Canaccord Genuity has given and has not before lodgement of this Prospectus withdrawn its written consent to be named in this Prospectus as the lead manager and underwriter to the Offer in the form and context in which it is named. Canaccord Genuity has not authorised or caused the issue of this Prospectus and takes no responsibility for any part of this Prospectus other than references to its name.
Bentleys has given and has not before lodgement of this Prospectus withdrawn its written consent to be named in this Prospectus as the investigating accountant to the Company in the form and context in which it is named and to the inclusion of the Investigating Accountant’s Report in Section 5 in the form and context in which it is included. Bentleys has not authorised or caused the issue of this Prospectus and takes no responsibility for any part of this Prospectus other than references to its name and the Investigating Accountant’s Report in Section 5.

## MATERIAL PROVIDED:
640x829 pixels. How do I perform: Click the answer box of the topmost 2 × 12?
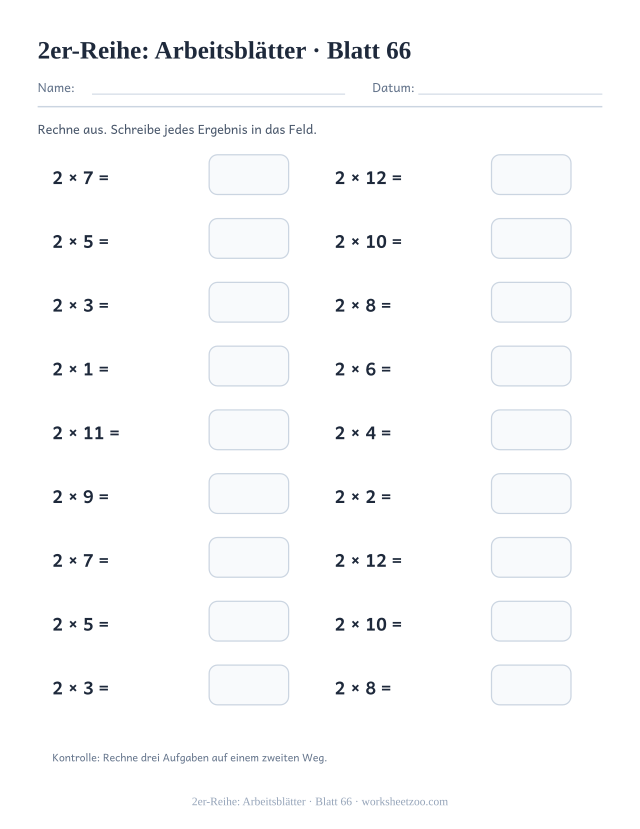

## THINGS TO DO:
**A)** Do these statements agree with the passage on prospectus consents? (i) Canaccord Genuity is named as the lead manager and underwriter to the Offer. (ii) Bentleys takes responsibility for the whole Prospectus. (iii) The Investigating Accountant’s Report is included in Section 4.
**B)** Extend the passage on prospectus consents, beginning after its final sentence.

## OUTPUTS FOR THE TASKS:
**A)**
(i) Yes: "its written consent to be named in this Prospectus as the lead manager and underwriter to the Offer"
(ii) No: "takes no responsibility for any part of this Prospectus other than references to its name and the Investigating Accountant’s Report in Section 5"
(iii) No: "the inclusion of the Investigating Accountant’s Report in Section 5"

**B)**
CSA Global has given and has not before lodgement of this Prospectus withdrawn its written consent to be named in this Prospectus as the independent geologist to the Company in the form and context in which it is named and to the inclusion of the Independent Geologist’s Report in Section 6 in the form and context in which it is included. CSA Global has not authorised or caused the issue of this Prospectus and takes no responsibility for any part of this Prospectus other than references to its name and the Independent Geologist’s Report in Section 6.
Price Sierakowski Corporate has given and has not before lodgement of this Prospectus withdrawn its written consent to be named in this Prospectus as legal adviser to the Company in the form and context in which it is named and to the inclusion of the Legal Report on Tenements in Section 7 in the form and context in which it is included. Price Sierakowski Corporate has not authorised or caused the issue of this Prospectus and takes no responsibility for any part of this Prospectus other than references to its name and the Legal Report on Tenements in Section 7.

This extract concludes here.